Callum Blake

Personal information
- Born: 3 July 1994 (age 31) Vanuatu
- Batting: Right handed
- Bowling: Right-arm medium

International information
- National side: Vanuatu (2014–);
- T20I debut (cap 1): 22 March 2019 v PNG
- Last T20I: 24 March 2019 v Philippines
- Source: Cricinfo, 23 March 2019

= Callum Blake =

Vanuatu cricketer (born 1994)

Callum Charles Blake (born 3 July 1994) is a Vanuatu cricketer. Blake was born and raised in Vanuatu. He moved to Brisbane, Australia, to attend secondary school at Anglican Church Grammar School. Blake made his international debut for Vanuatu at the 2014 ICC East Asia-Pacific Men's Championship.

Blake played in the 2015 ICC World Cricket League Division Six tournament in England. In March 2018, he was named in Vanuatu's squad for the 2018 ICC World Cricket League Division Four tournament in Malaysia.

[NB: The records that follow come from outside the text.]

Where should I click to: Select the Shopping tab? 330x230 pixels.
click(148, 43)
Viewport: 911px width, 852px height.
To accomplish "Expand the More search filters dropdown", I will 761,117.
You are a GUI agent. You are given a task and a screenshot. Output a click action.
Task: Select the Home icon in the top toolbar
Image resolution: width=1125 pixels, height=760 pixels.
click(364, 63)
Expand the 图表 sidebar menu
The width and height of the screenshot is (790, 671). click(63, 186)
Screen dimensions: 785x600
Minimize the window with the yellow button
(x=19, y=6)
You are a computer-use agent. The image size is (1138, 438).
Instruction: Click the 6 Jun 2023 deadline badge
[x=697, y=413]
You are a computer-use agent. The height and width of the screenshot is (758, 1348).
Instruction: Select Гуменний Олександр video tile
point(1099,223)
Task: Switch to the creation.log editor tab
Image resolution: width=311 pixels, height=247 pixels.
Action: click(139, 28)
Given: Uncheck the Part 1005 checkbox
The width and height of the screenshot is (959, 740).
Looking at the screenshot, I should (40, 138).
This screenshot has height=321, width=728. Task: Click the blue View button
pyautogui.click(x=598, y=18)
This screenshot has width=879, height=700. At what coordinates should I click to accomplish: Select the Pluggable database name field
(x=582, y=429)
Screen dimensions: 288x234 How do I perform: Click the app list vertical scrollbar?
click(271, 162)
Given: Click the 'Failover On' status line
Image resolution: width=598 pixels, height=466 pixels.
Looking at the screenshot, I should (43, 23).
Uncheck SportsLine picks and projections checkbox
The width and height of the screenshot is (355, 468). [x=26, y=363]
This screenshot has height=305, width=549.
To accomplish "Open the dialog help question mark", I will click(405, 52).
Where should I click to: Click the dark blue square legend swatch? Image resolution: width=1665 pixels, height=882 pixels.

He was named in Vanuatu's squad for Group A of the 2018–19 ICC World Twenty20 East Asia-Pacific Qualifier tournament. He was the joint-leading wicket-taker in the tournament, with eleven dismissals in five matches.

In March 2019, he was named in the Vanuatuan squad for the Regional Finals of the 2018–19 ICC World Twenty20 East Asia-Pacific Qualifier tournament. He made his Twenty20 International (T20I) debut against Papua New Guinea on 22 March 2019.